Give back, unchanged, the line containing "Given: Open the Value dropdown selector" and every line after it up to the end of the listing.

○ ○ ○ ○ ○

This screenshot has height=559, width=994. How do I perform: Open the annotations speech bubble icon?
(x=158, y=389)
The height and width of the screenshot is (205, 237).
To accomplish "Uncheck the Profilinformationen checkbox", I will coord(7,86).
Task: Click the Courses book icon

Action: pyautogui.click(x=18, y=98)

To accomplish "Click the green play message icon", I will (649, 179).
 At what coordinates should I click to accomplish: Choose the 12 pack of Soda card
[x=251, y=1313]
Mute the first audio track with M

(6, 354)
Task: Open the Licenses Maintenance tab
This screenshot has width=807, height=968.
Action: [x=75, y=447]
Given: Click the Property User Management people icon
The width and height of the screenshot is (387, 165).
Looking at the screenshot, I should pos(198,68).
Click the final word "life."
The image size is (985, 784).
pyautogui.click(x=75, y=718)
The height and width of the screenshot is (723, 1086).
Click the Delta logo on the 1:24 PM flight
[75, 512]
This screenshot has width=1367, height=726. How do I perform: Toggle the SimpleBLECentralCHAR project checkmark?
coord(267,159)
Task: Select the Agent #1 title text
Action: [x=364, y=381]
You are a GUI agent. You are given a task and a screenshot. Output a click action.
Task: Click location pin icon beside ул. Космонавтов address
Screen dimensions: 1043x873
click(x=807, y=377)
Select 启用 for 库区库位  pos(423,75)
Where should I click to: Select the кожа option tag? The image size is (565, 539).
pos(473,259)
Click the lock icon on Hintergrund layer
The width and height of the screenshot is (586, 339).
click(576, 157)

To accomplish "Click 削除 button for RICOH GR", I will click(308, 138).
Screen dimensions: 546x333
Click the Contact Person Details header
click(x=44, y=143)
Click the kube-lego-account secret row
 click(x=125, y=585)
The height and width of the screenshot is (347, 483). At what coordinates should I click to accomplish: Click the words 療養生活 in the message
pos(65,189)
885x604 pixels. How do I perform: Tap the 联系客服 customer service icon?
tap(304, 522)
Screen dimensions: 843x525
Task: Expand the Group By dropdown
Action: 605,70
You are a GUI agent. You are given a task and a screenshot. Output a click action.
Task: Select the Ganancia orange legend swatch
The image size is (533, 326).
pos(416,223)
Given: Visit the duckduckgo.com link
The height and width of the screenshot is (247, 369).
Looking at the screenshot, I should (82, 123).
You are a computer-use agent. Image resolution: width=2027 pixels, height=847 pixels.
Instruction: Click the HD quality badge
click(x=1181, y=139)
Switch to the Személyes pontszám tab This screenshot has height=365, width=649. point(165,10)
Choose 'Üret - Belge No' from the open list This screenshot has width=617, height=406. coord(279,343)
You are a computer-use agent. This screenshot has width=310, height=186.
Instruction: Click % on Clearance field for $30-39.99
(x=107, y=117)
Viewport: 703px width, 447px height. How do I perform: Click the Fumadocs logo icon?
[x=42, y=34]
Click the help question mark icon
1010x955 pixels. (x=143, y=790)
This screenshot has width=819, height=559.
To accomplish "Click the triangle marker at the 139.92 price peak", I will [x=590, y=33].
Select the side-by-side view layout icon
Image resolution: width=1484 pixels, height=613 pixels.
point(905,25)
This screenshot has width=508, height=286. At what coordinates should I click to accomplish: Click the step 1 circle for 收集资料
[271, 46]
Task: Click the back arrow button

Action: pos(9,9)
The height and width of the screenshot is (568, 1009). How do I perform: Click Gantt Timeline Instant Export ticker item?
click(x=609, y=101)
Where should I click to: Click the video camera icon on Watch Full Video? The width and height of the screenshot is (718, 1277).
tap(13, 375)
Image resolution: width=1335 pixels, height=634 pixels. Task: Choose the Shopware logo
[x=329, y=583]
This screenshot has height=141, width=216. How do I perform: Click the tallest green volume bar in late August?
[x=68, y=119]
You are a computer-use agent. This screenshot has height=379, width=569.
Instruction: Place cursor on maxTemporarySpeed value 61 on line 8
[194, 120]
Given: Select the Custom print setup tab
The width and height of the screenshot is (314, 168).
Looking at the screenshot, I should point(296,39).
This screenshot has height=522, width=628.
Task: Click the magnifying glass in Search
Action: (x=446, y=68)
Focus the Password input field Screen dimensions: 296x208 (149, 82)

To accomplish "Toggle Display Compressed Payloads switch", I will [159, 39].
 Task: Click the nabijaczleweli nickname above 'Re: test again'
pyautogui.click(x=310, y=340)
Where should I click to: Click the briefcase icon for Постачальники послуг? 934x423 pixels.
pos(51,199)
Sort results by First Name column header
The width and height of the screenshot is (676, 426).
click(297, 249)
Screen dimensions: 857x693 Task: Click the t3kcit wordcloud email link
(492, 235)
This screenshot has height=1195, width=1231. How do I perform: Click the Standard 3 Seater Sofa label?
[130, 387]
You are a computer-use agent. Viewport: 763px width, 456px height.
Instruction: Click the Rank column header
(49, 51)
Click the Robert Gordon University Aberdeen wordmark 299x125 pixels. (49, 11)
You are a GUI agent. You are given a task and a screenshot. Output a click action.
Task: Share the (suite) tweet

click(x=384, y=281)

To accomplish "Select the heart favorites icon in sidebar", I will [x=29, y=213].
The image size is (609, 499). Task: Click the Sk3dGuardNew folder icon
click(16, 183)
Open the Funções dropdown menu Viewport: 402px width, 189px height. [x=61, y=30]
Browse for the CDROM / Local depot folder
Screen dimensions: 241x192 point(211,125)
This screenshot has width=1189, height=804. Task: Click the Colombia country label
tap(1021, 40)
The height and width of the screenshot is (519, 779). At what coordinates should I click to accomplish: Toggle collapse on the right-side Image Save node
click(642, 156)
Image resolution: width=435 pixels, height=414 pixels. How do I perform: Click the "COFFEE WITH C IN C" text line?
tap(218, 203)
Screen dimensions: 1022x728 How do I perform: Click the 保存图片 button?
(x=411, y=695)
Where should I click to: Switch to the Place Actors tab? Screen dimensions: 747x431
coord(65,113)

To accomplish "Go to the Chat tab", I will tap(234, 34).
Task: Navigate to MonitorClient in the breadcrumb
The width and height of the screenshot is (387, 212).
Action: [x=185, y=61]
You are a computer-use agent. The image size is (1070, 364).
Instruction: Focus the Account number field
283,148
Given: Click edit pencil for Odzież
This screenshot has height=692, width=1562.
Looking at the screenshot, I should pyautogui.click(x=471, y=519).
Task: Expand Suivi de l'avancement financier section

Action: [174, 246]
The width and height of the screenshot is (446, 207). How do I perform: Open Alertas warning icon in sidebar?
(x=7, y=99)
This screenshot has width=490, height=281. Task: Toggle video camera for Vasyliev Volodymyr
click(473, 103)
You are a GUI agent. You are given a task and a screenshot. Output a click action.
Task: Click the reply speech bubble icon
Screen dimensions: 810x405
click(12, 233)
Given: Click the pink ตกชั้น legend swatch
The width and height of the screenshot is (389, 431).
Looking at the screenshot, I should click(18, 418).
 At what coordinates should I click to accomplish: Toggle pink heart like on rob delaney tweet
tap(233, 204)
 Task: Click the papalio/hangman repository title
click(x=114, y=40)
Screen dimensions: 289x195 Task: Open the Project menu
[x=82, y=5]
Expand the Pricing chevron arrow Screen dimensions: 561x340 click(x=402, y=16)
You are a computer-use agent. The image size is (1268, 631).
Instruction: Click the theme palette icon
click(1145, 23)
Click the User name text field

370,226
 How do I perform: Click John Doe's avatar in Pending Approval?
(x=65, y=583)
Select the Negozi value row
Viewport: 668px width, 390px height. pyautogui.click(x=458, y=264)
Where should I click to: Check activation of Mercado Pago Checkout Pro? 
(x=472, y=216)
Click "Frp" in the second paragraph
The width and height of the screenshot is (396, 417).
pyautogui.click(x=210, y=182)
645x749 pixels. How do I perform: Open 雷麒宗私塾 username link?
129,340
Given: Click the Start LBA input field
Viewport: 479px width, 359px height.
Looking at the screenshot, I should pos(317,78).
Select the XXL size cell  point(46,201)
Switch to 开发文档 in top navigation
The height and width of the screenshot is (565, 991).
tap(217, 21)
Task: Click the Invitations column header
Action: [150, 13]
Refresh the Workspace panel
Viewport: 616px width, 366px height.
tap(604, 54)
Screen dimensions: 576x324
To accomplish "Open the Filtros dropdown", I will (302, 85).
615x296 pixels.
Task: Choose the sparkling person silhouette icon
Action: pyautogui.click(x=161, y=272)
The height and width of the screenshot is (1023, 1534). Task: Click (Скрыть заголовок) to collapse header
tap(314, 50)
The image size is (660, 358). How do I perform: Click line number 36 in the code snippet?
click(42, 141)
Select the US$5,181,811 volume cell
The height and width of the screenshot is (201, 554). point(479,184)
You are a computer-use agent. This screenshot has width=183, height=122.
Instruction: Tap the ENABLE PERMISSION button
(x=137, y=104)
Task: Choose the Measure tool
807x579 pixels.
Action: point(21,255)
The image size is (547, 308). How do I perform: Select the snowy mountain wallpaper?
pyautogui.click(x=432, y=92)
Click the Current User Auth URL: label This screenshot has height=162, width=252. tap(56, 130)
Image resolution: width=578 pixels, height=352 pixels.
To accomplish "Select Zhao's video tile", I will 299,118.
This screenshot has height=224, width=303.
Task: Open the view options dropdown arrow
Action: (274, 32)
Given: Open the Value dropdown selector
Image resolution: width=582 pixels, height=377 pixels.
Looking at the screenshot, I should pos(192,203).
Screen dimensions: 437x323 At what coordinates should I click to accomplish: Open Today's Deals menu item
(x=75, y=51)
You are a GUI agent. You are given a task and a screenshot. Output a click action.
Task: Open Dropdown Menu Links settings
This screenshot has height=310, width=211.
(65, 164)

○ ○ ○ ○ ○

#### ANSWER TO THE PROBLEM
Given: Open the Value dropdown selector
Image resolution: width=582 pixels, height=377 pixels.
Looking at the screenshot, I should pos(192,203).
Screen dimensions: 437x323 At what coordinates should I click to accomplish: Open Today's Deals menu item
(x=75, y=51)
You are a GUI agent. You are given a task and a screenshot. Output a click action.
Task: Open Dropdown Menu Links settings
This screenshot has height=310, width=211.
(65, 164)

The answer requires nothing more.